Federal Health Agency Calls For Easing Restrictions On Marijuana

A top official with the U.S. Department of Health and Human Services this week called on the Drug Enforcement Administration to reclassify marijuana under federal drug laws in a move that would ease restrictions on the drug. In an August 29 letter from HHS Assistant Secretary for Health Rachel Levine to Drug Enforcement Administration head Anne Milgram cited by Bloomberg News, the health agency recommended that cannabis be removed from Schedule I of the Controlled Substances Act (CSA). Under the recommendation, cannabis would be rescheduled under Schedule III, a less restrictive classification that would ease research into cannabis and likely give a boost to the beleaguered regulated marijuana industry.

The new HHS recommendation to reschedule marijuana under the CSA follows an extensive scientific review of cannabis conducted by the Food and Drug Administration that was prompted by a directive from President Joe Biden in October 2022 for his administration to review the Schedule I classification of cannabis under federal law, which indicates that marijuana has no accepted medical value and a high potential for abuse. At the same time, he issued an executive order pardoning those who have been convicted of simple marijuana possession under federal law and called on governors to take similar action at the state level.
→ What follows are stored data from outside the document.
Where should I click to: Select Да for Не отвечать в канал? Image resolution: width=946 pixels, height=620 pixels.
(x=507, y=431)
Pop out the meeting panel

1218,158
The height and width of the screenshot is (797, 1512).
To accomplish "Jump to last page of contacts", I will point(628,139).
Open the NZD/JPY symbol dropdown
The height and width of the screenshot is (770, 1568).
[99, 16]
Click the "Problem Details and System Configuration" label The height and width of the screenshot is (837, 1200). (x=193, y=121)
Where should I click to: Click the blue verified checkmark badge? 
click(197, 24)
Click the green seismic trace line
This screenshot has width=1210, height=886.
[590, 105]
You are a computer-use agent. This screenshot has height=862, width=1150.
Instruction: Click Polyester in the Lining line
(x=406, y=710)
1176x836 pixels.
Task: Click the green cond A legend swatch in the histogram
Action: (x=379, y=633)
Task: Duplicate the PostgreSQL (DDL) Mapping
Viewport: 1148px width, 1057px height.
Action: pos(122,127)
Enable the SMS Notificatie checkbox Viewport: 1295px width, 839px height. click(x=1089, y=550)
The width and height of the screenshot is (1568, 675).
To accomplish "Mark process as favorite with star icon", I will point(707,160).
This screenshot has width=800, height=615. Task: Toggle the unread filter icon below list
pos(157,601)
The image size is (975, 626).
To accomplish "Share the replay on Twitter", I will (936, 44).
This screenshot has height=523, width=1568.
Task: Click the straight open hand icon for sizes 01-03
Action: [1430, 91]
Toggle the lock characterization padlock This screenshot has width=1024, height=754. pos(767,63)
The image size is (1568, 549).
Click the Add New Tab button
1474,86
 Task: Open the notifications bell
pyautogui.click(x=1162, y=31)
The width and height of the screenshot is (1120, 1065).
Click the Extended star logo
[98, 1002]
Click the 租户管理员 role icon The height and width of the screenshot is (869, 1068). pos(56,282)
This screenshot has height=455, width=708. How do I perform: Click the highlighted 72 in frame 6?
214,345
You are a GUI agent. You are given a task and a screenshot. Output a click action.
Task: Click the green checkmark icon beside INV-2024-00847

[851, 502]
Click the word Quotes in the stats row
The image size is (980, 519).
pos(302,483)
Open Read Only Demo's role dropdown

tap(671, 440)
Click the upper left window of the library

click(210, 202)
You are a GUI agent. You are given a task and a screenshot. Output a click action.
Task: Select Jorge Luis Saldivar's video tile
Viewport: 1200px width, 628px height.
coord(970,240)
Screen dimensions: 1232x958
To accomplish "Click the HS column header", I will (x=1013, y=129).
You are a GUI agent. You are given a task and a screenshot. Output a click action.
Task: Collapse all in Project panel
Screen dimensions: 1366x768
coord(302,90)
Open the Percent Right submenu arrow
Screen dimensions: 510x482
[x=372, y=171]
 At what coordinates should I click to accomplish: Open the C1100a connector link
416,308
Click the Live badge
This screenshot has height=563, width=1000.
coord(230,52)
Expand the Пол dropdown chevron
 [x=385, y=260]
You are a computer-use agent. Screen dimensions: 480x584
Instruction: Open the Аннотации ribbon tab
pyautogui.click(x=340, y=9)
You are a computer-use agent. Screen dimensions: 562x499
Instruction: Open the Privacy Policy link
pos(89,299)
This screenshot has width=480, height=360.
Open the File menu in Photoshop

“The federal government currently classifies marijuana as a Schedule I substance,” Biden said at the time, “the same as heroin and LSD and more serious than fentanyl. It makes no sense.”

DEA Must Approve Recommendation

The HHS recommendation to ease federal restrictions on cannabis is not binding and must first be approved by the DEA. If the agency follows the recommendation to reschedule marijuana to Schedule III, cannabis would be classified alongside other drugs including ketamine, anabolic steroids, testosterone and products containing less than 90 milligrams of codeine per dose. Marijuana would still be prohibited, but restrictions on research that could lead to cannabis-based medicines would be eased. Marijuana Moment confirmed the HHS recommendation on Wednesday after contacting officials at the DEA.

“We can confirm DEA received a letter from the Department of Health and Human Services providing its findings and recommendation on marijuana scheduling, pursuant to President Biden’s request for a review,” a DEA spokesperson told the online cannabis news outlet. “As part of this process, HHS conducted a scientific and medical evaluation for consideration by DEA. DEA has the final authority to schedule or reschedule a drug under the Controlled Substances Act. DEA will now initiate its review.”

After news of the HHS recommendation to reschedule marijuana, the White House said the review of cannabis would continue as planned.

“The administration’s process is an independent process led by HHS, led by the Department of Justice and guided by evidence … we will let that process move forward,” White House Press Secretary Karine Jean-Pierre said in a statement to Reuters.

Cannabis Industry Lauds Call To Reschedule Marijuana

Wednesday’s revelation that Biden administration health officials have recommended rescheduling cannabis under federal drug laws was lauded by representatives of the regulated marijuana industry. If the recommendation is approved, some of the biggest implications of federal Schedule I prohibition, such as high taxes and a lack of banking services for cannabis businesses, would disappear or be eased significantly.

“For half a century, cannabis has been inappropriately classified with no real scientific basis to the detriment of patients and those persecuted under the misguided drug war,” Saphira Galoob, executive director of the National Cannabis Roundtable, said in a statement from the industry group. “With the conclusion of the scientific review by HHS, this historic recommendation to lessen federal restrictions on cannabis and affirming that cannabis has medical value is a major win for patients and should help undo decades of misguided drug policy.

“At the end of this process, if cannabis ultimately is moved to Schedule III or lower, it will also alleviate the overwhelming tax burden currently facing legal cannabis businesses, which along with the lack of access to capital, is strangling the regulated industry to the benefit of the illicit market,” Galoob continued.

George Archos, founder and CEO of Verano, a company with 132 cannabis dispensaries in 13 states that have legalized marijuana, says he is “excited to hear the news that the Department of Health and Human Services is calling for the rescheduling of cannabis to Schedule III.”

“For far too long, cannabis prohibition and its outdated status as a Schedule I substance have unduly harmed countless individuals affected by the failed War on Drugs,” Archos writes in an email, adding, “It’s about damn time.”